Deve ter sido por isso que os "activis­tas" alteraram a estratégia. Conforme
anunciou hoje com a pompa dos dema­gogos, o sr. Bob Geldof está a organizar uma série de concertos coincidentes com o próximo encontro do G8, em Julho na Escócia. Recentemente, o sr. Geldof foi notícia por promover a venda de umas pulseiras contra a pobreza (é remédio san­to), e sobretudo pela descoberta de que as ditas pulseiras são produzidas na China, em regime de semiescravatura. Se tiver­mos a imprudência de escavar na memó­ria, lembrar-nos-emos de que o sr. Gel­dof é aquela criatura que há 20 anos con­cebeu o Live Aid, a maratona musical que pretendia acabar com a fome em África. Na altura, a fome em África continuou intac­ta, já que o dinheiro angariado foi devida­mente investido nos exércitos locais e em despesas de representação de ditadores avulsos. Mas, depois do Live Aid, a maio­ria dos "artistas" presentes passou certa­mente a comer muito melhor.
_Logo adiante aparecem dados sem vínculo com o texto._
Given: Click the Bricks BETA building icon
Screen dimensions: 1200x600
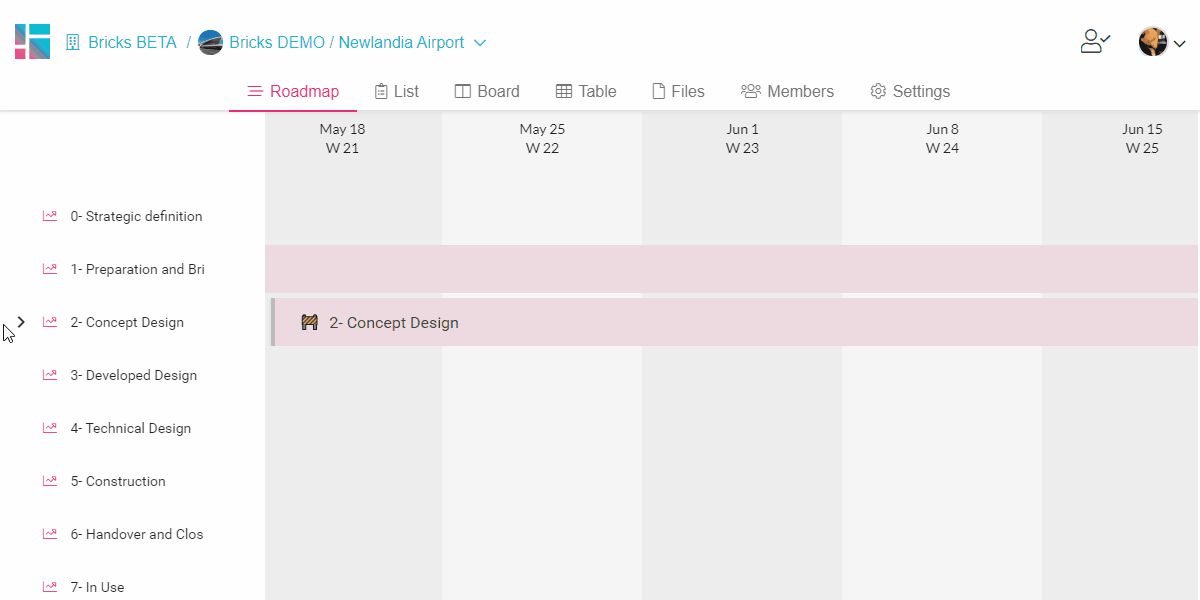Looking at the screenshot, I should coord(73,43).
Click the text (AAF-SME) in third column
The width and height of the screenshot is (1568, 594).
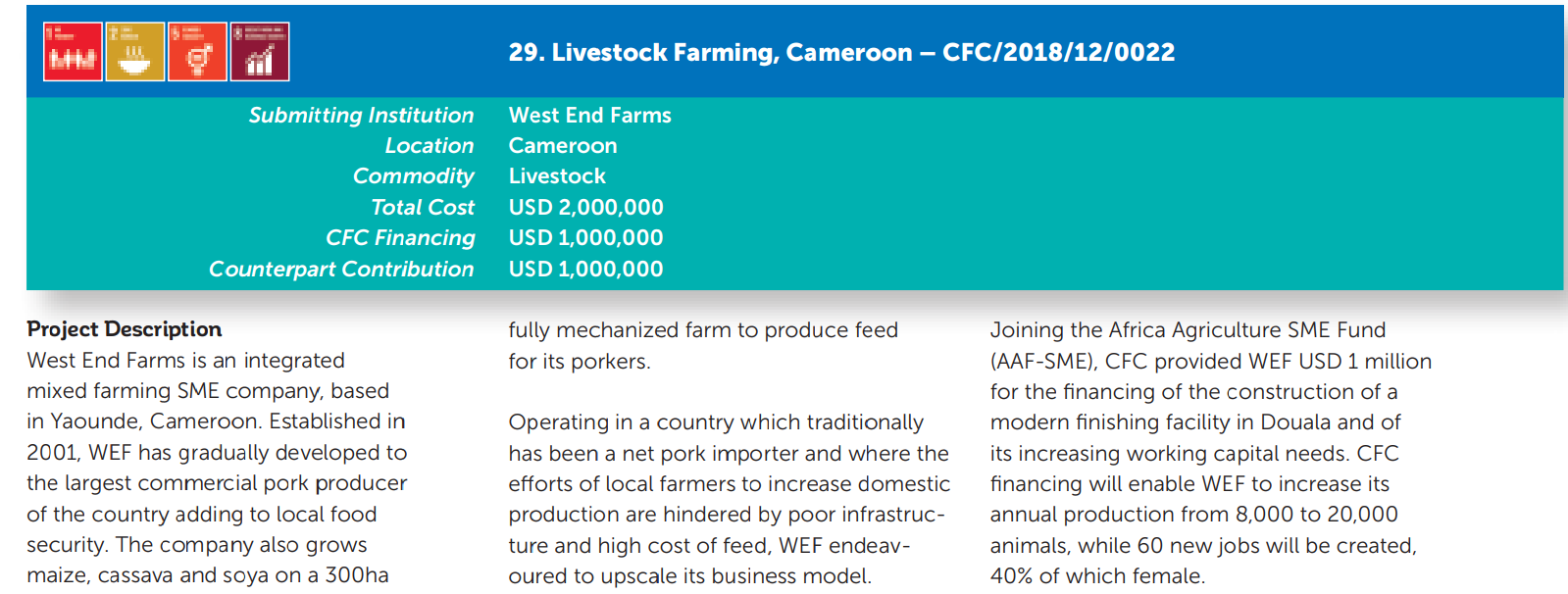tap(1041, 361)
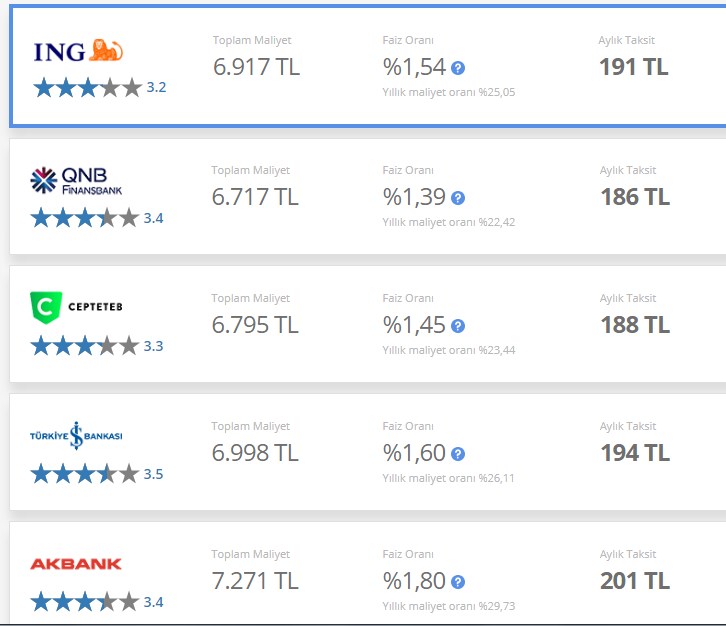Viewport: 726px width, 626px height.
Task: Select the 186 TL monthly installment offer
Action: [x=368, y=196]
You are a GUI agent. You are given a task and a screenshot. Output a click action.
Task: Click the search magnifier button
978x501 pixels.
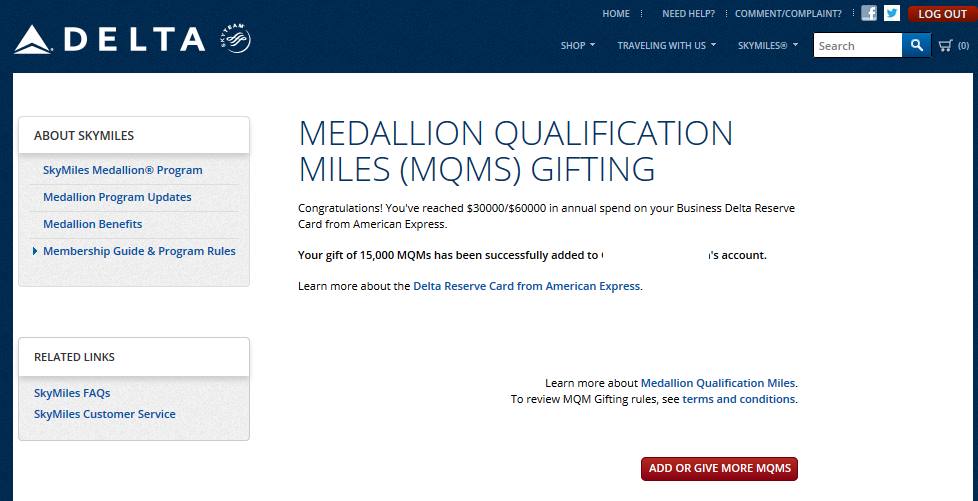click(x=916, y=45)
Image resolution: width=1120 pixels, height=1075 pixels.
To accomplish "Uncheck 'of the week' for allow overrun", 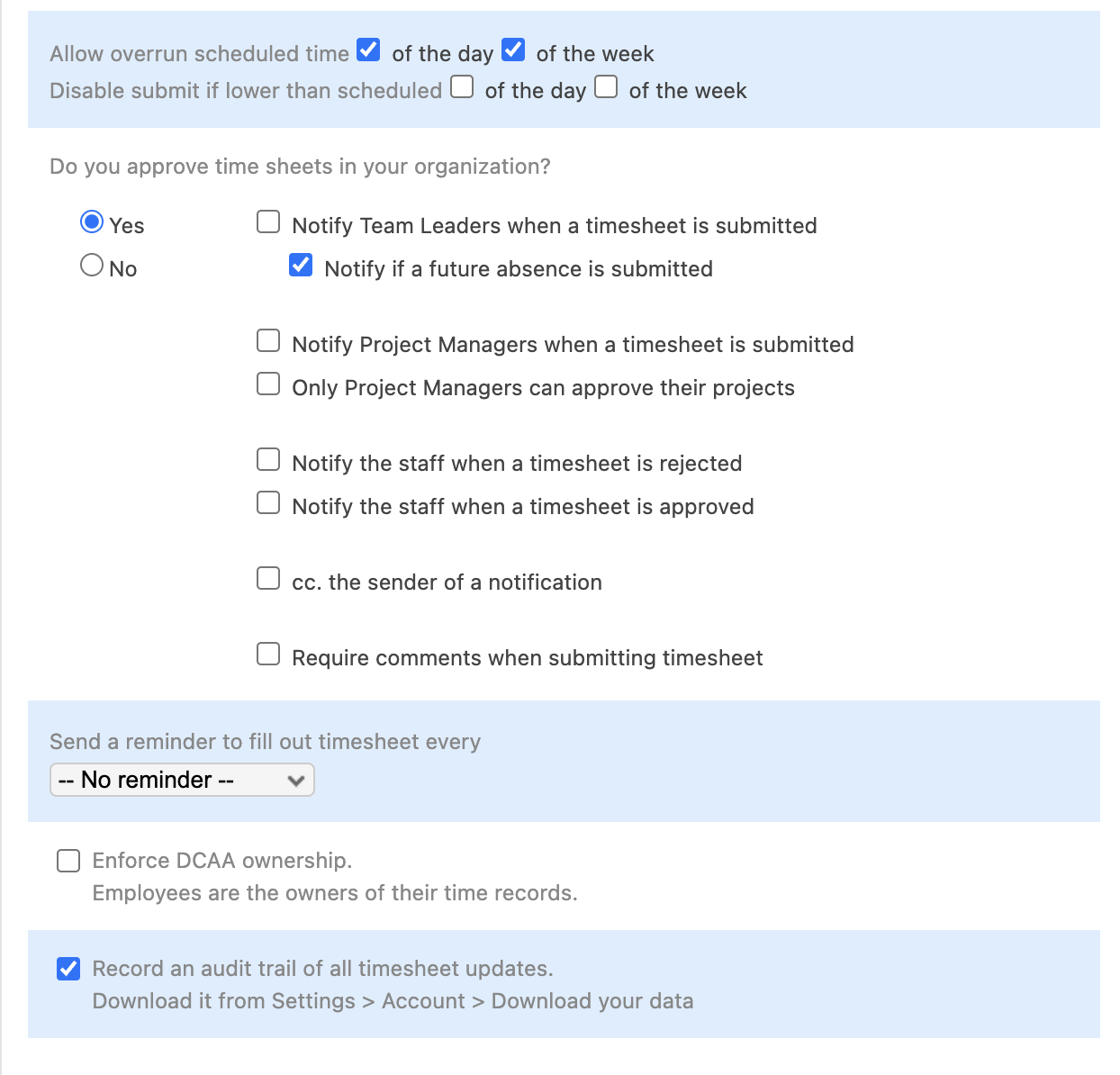I will [513, 50].
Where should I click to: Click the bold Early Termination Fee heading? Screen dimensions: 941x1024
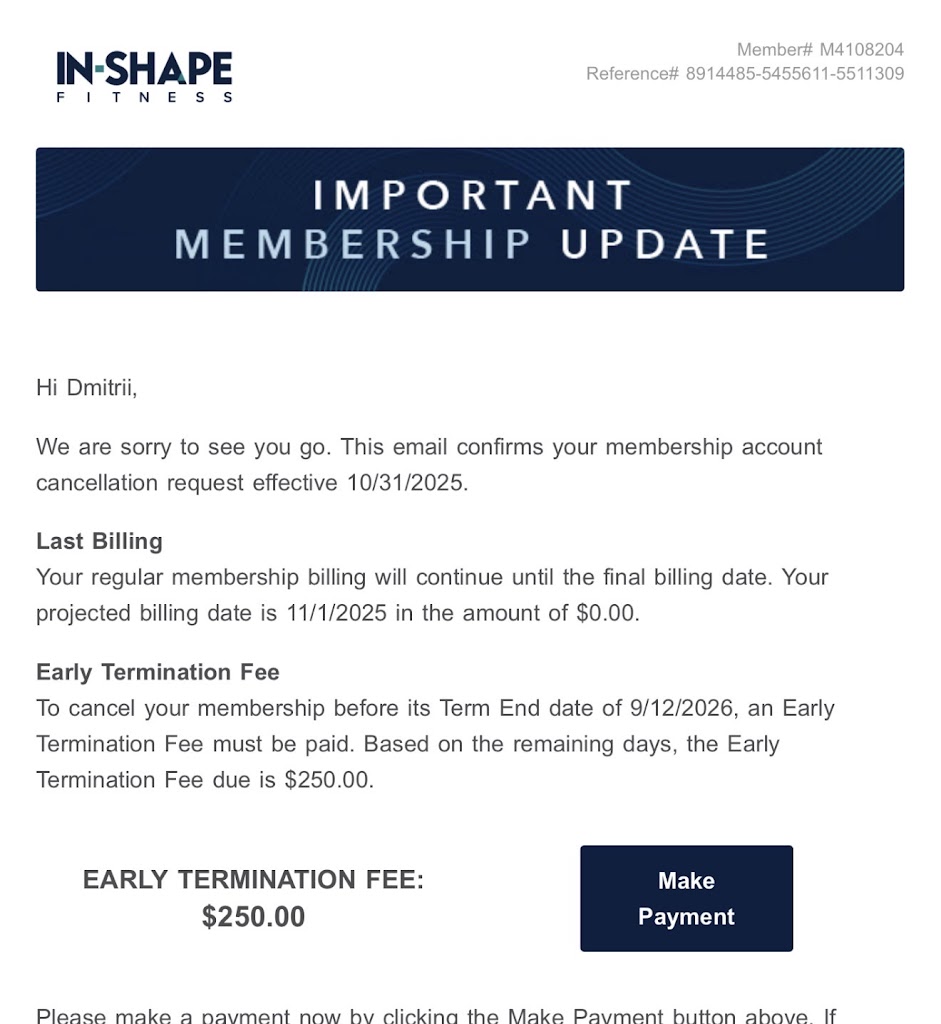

E inúme­ros espectadores desprevenidos, entre os quais eu próprio, perderam o apetite du­rante dias.Não era para menos: do público consu­midor aos "artistas", o Live Aid original condensou o que o Ocidente possui de mais ordinário em matéria de arrogância, boçalidade, manha publicitária, incapaci­dade critica e total ausência de talento. O Live Aid versão 2005, denominado Live 8 (notável a alusão à cimeira), promete re­petir a dose, e não duvido que o sr. Geldof seja menino para a agravar. Por enquan­to, os beneméritos confirmados incluem Sting (o redentor da Amazónia), Madon-na, Eminem, Elton John e Mariah Carey (a que afirmou invejar a elegância dos re­fugiados etíopes). E, claro,os fatídicos U2. U2 contra G8, portanto. A táctica é sim­ples: ou os países ricos ajudam os pobre­zinhos ou eles cantam. Os ricos que se pre­parem: se o capitalismo dito selvagem não recuar perante tamanha selvajaria, não vejo o que o possa segurar.